Incluso el gran escritor Isaac Rosa bromea con esto en el nombre que le dio, hace años, a columna que escribía para el periódico Público: Trabajar cansa.

Volviendo a los Bartlebys, entendidos como los escritores que por alguna razón dejan de hacerlo. El término se lo debemos a Enrique Vila-Matas y a su obra Bartleby y compañía. Hay quién dice que a Vila-Matas se le da mejor este tipo de literatura (Bartleby y compañía, Historia abreviada de la literatura portátil, Suicidios ejemplares, París no se acaba nunca…) que las novelas de composición más clásica y no puedo estar más en desacuerdo. Vila-Matas demuestra fascinación por la novelización de la literatura del no y por la magia del silencio y el asombroso. Silencio que puede llegar simple y llanamente por pereza, por la muerte, o por algunas de las decenas de situaciones particulares que plantea en sus libros.

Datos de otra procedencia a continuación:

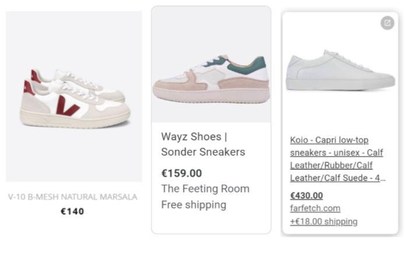
Task: Click the V-10 B-MESH NATURAL MARSALA title
Action: pos(73,197)
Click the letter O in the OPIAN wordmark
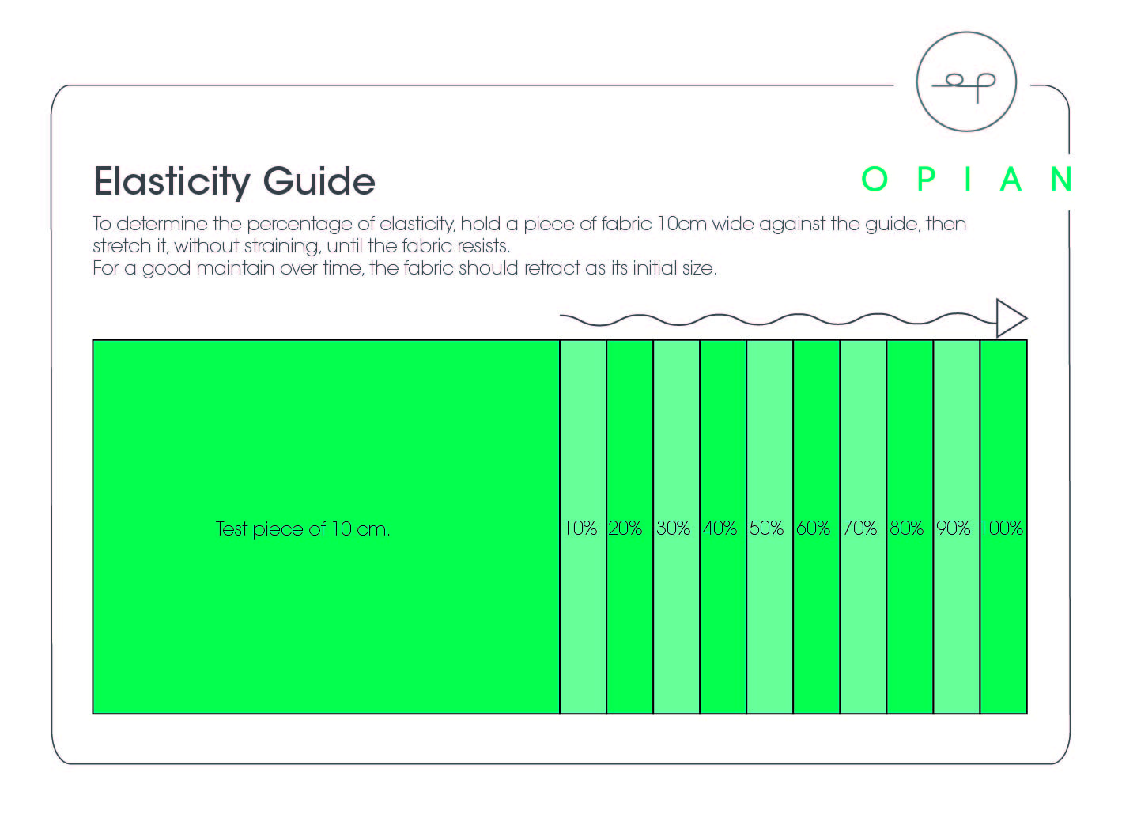 tap(874, 180)
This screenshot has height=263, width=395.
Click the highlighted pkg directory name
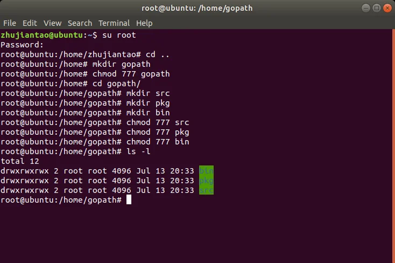(206, 181)
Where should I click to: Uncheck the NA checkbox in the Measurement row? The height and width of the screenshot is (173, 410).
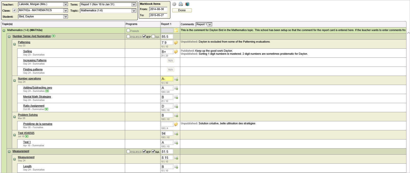(153, 152)
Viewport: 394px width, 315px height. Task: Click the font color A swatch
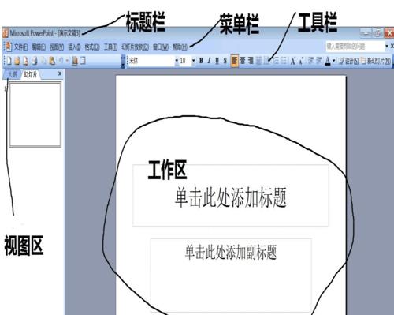328,61
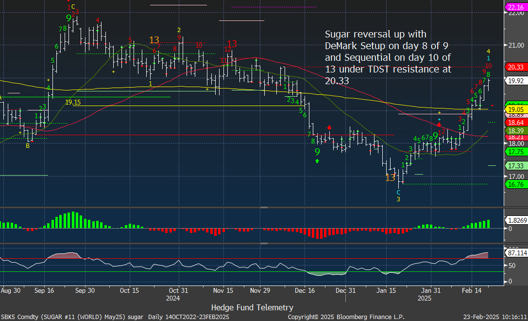Screen dimensions: 528x321
Task: Click the Hedge Fund Telemetry label
Action: 252,307

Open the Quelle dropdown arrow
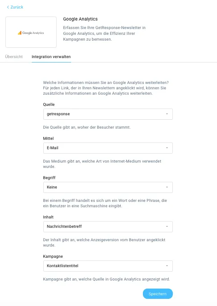[167, 114]
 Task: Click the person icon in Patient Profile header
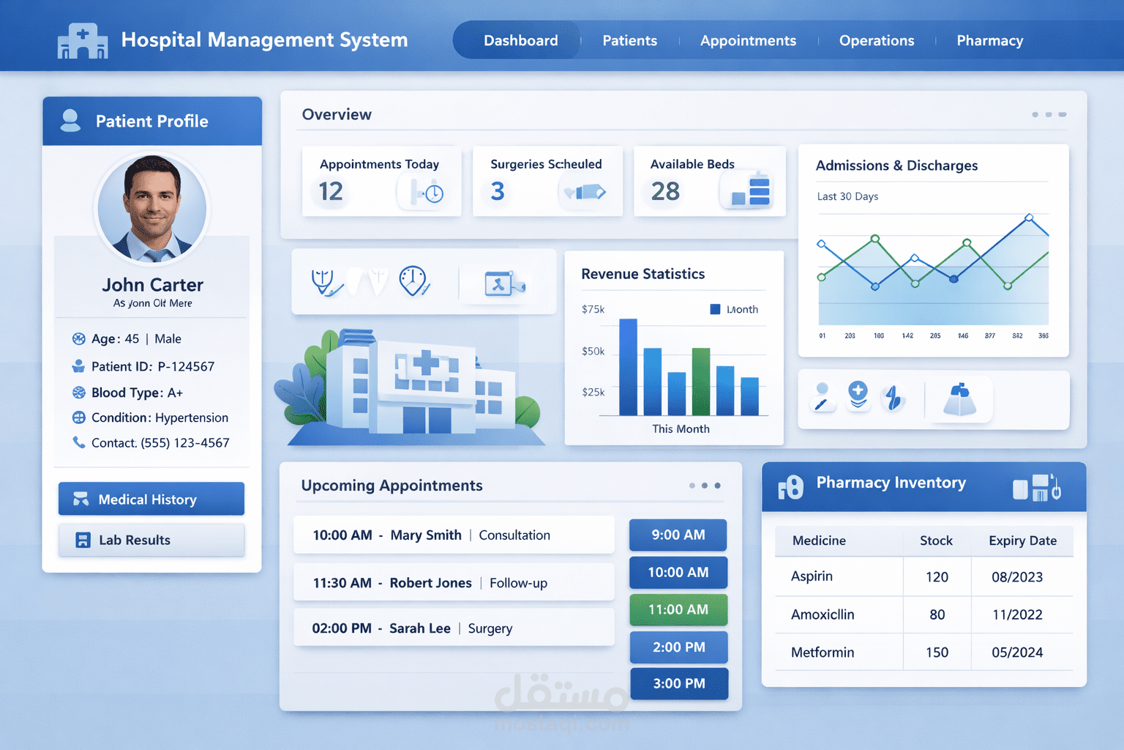coord(70,120)
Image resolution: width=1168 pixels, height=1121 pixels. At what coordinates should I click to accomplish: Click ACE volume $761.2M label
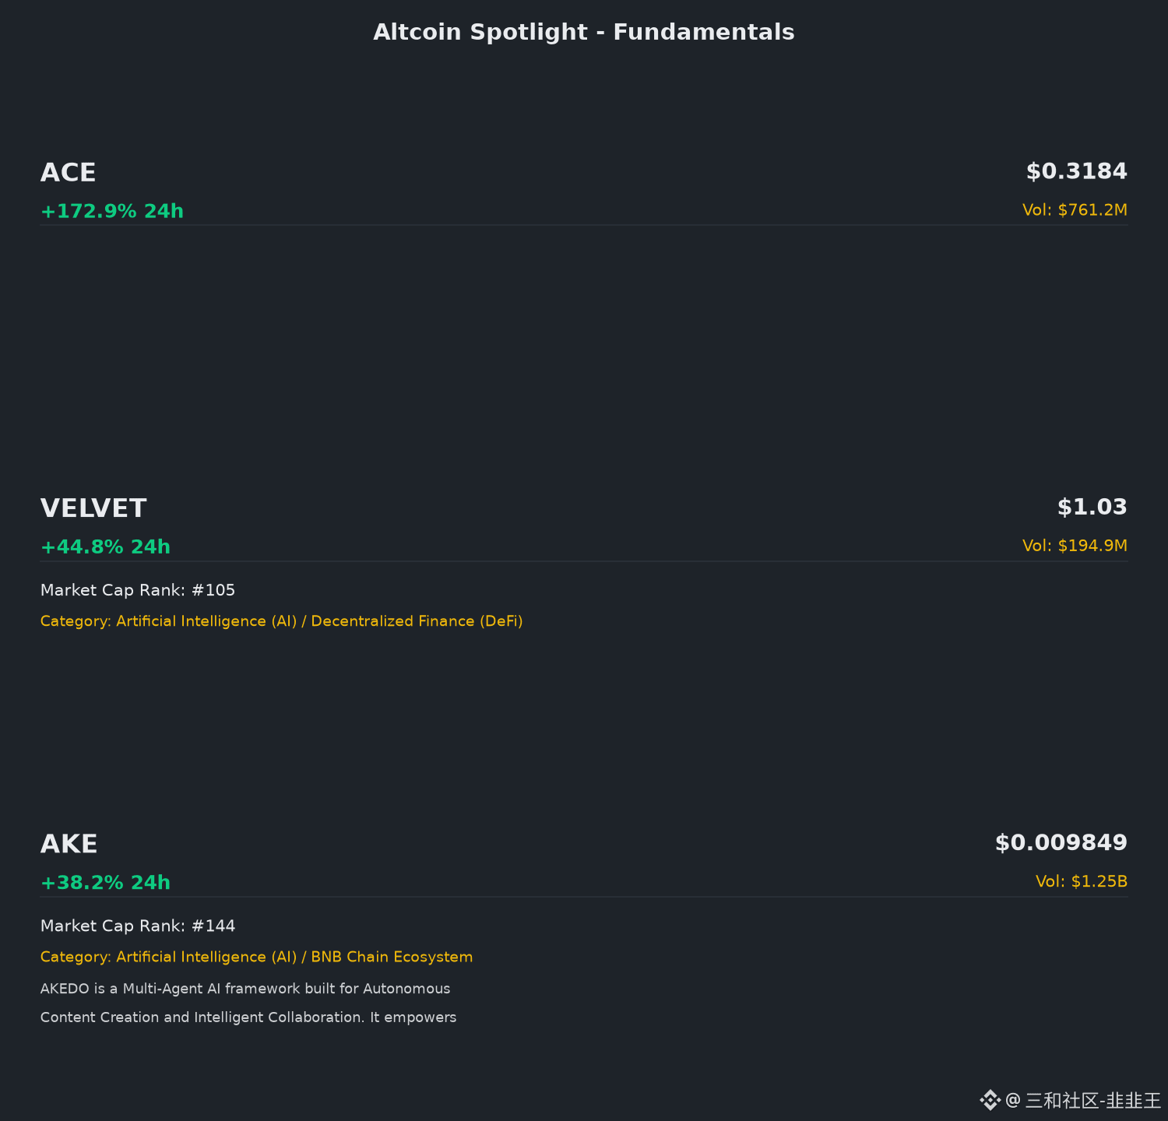click(x=1075, y=210)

Encontramos Bartlebys prácticamente de manual, como: Juan Rulfo, que escribió poco más que Pedro Páramo y J.D. Salindger y su Guardián entre en centeno, con teoría de la conspiración incluida. Pero si profundizamos en el asunto comenzarán a dibujarse nombres como el propio Melville que nombrábamos antes, Musil, Valery, Céline, Pedro Garfias o incluso, Pedro Casariego de Córdoba. La primera vez que leí Bartleby y compañía, alguien me preguntó: ¿Por qué lees eso, no te da angustia leer sobre gente que ha dejado de escribir; no tienes miedo de que te pueda pasar? Es lo que más temo en el mundo, respondí.

La pereza en la creación artística, significa únicamente que la necesidad del artista de crear pasa a un segundo plano, y ante eso sólo nos queda rezar y lamentarnos: Por favor, que falte de todo, menos las ganas de seguir intentándolo.